[Collected data entries]
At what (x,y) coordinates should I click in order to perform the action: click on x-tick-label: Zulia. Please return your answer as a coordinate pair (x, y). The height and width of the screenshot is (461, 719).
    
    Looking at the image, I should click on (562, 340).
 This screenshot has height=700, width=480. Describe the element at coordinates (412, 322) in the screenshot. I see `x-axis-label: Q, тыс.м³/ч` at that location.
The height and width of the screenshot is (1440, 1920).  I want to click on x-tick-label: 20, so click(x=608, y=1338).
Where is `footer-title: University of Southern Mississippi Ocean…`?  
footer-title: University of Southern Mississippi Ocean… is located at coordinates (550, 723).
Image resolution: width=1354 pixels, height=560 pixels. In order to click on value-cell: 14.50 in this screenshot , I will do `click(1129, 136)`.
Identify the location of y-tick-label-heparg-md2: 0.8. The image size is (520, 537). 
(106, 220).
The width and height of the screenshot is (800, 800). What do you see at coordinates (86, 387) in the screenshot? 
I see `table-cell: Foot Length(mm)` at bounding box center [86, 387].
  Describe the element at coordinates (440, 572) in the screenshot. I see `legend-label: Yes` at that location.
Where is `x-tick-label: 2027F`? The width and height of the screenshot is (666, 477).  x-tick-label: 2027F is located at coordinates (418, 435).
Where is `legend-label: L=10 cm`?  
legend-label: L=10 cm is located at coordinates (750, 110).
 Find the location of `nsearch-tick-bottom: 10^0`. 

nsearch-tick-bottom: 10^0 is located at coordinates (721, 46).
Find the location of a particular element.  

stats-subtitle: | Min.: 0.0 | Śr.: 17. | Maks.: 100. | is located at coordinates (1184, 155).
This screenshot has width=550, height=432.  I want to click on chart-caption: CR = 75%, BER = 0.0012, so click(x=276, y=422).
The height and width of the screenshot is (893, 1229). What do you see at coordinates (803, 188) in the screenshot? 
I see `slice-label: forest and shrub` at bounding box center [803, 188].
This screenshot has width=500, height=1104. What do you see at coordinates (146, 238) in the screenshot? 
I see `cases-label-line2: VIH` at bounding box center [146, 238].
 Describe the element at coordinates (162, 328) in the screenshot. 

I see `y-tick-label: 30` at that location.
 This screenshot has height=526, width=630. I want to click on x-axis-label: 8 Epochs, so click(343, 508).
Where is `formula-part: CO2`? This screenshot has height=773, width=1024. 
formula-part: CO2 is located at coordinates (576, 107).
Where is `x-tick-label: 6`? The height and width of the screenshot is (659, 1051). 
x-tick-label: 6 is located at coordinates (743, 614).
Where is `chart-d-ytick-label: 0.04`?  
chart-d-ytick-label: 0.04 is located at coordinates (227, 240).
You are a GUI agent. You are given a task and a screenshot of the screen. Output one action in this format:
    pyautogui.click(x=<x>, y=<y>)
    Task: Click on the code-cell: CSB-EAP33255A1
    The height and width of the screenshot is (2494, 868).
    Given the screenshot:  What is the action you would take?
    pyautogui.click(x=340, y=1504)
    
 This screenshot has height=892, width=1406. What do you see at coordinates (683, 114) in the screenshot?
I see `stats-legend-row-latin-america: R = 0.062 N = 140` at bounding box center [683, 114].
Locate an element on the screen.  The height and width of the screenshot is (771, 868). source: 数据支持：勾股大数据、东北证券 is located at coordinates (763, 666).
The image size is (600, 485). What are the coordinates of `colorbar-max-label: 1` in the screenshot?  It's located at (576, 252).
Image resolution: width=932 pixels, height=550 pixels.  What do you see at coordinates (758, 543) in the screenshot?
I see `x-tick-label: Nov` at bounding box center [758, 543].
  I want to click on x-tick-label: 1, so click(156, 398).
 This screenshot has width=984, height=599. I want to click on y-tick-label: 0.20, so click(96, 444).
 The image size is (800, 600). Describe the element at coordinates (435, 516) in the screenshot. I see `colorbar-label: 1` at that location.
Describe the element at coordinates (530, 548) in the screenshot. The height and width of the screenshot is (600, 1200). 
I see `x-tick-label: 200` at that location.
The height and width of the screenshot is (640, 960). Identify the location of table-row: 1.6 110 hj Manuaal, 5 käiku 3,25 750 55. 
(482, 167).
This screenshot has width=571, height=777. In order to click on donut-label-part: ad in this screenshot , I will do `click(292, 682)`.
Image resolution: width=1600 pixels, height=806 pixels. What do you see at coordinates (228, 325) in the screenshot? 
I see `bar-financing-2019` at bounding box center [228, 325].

▸ Task instructions:
Retype every row from the line containing "Image resolution: width=1354" down through the line containing "center [146, 238].", keeping each line unchanged.

▸ Task response:
Image resolution: width=1354 pixels, height=560 pixels. In order to click on value-cell: 14.50 in this screenshot , I will do `click(1129, 136)`.
Identify the location of y-tick-label-heparg-md2: 0.8. The image size is (520, 537). 
(106, 220).
The width and height of the screenshot is (800, 800). What do you see at coordinates (86, 387) in the screenshot? 
I see `table-cell: Foot Length(mm)` at bounding box center [86, 387].
  Describe the element at coordinates (440, 572) in the screenshot. I see `legend-label: Yes` at that location.
Where is `x-tick-label: 2027F`? The width and height of the screenshot is (666, 477).  x-tick-label: 2027F is located at coordinates (418, 435).
Where is `legend-label: L=10 cm`?  
legend-label: L=10 cm is located at coordinates (750, 110).
 Find the location of `nsearch-tick-bottom: 10^0`. 

nsearch-tick-bottom: 10^0 is located at coordinates (721, 46).
Find the location of a particular element.  

stats-subtitle: | Min.: 0.0 | Śr.: 17. | Maks.: 100. | is located at coordinates (1184, 155).
This screenshot has width=550, height=432.  I want to click on chart-caption: CR = 75%, BER = 0.0012, so click(x=276, y=422).
The height and width of the screenshot is (893, 1229). What do you see at coordinates (803, 188) in the screenshot? 
I see `slice-label: forest and shrub` at bounding box center [803, 188].
This screenshot has width=500, height=1104. What do you see at coordinates (146, 238) in the screenshot? 
I see `cases-label-line2: VIH` at bounding box center [146, 238].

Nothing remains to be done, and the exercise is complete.